RonenNess / html_validator

Offline HTML validator for Python, based on the standard v.Nu
MIT License
6 stars 5 forks source link

"invalid literal for int() with base 10" on Python 2.7.12 #5

Open matkoniecz opened 6 years ago

matkoniecz commented 6 years ago

I tried

from html_validator import validate

errors = validate("index.html")
for err in errors:
    print("Type: %s, File: %s, Line: %d, Description: %s" % (err.type, err.file, err.line, err.description)) 

on

<html>
<head>
</head>
<body></body>
</html>

and it falied with

Traceback (most recent call last):
  File "validator.python2.py", line 5, in <module>
    errors = validate("index.html")
  File "/usr/local/lib/python2.7/dist-packages/html_validator/html_validator.py", line 160, in validate
    ret.append(ValidationError(i))
  File "/usr/local/lib/python2.7/dist-packages/html_validator/html_validator.py", line 62, in __init__
    self.line = int(err_wo_filename.split('.')[0].strip())
ValueError: invalid literal for int() with base 10: ''

I tried it also on a bigger html file and it failed with the same error.

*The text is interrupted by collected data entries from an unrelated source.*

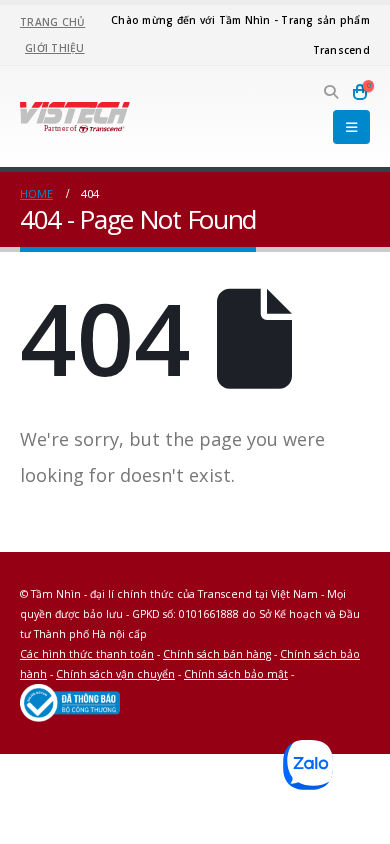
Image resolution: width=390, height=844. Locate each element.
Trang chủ (52, 22)
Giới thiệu (55, 48)
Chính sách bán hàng (217, 654)
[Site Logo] (75, 116)
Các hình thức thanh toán (87, 654)
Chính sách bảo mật (236, 674)
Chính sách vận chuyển (115, 674)
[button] (331, 92)
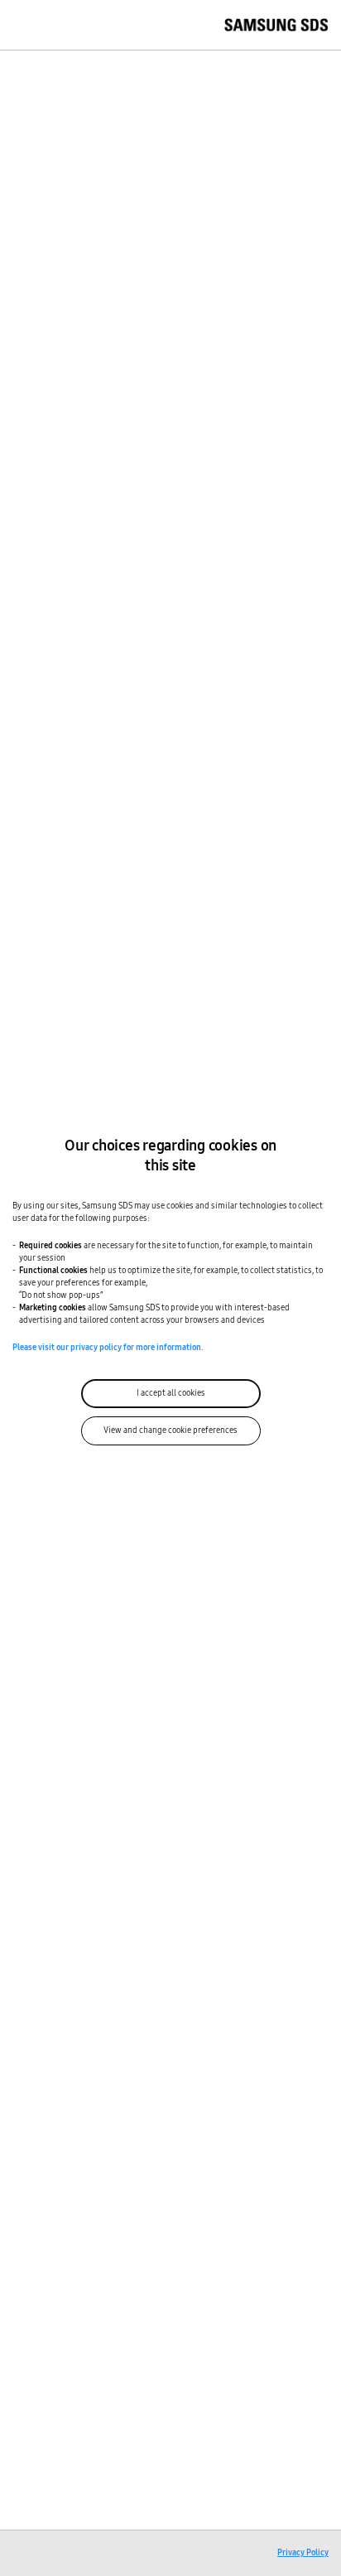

matkoniecz commented 6 years ago

uname -a Linux grisznak 4.15.0-24-generic #26~16.04.1-Ubuntu SMP Fri Jun 15 14:35:08 UTC 2018 x86_64 x86_64 x86_64 GNU/Linux

RonenNess commented 6 years ago

Its possible its not working on Linux, please try to run with verbose=True (its a param in validate) and it will print the command itself. Try to execute it and see what you get in output..

Thanks!

AndrewNelis commented 5 years ago

Hi,

I saw this error also. Here is the output with verbose=True:

validate /tmp/tmpKY7lKb
Execute command: java -Xss512k -jar /home/user/.virtualenvs/weewx/lib/python2.7/site-packages/html_validator/vnu.jar /tmp/tmpKY7lKb
Command output: ('', 'Usage: java [-options] class [args...]\n           (to execute a class)\n   or  java [-options] -jar jarfile [args...]\n           (to execute a jar file)\nwhere options include:\n    -d32\t  use a 32-bit data model if available\n    -d64\t  use a 64...
Parse output line: Usage: java [-options] class [args...]
Traceback (most recent call last):
  File "./test.py", line 47, in <module>
    test_template_generation()
  File "./test.py", line 40, in test_template_generation
    errors = validate(html_output.name, verbose=True)
  File "/home/user/.virtualenvs/weewx/lib/python2.7/site-packages/html_validator/html_validator.py", line 160, in validate
    ret.append(ValidationError(i))
  File "/home/user/.virtualenvs/weewx/lib/python2.7/site-packages/html_validator/html_validator.py", line 62, in __init__
    self.line = int(err_wo_filename.split('.')[0].strip())
ValueError: invalid literal for int() with base 10: ''

I changed shell=False in the call to subprocess.Popen() in html_validator.py and it worked.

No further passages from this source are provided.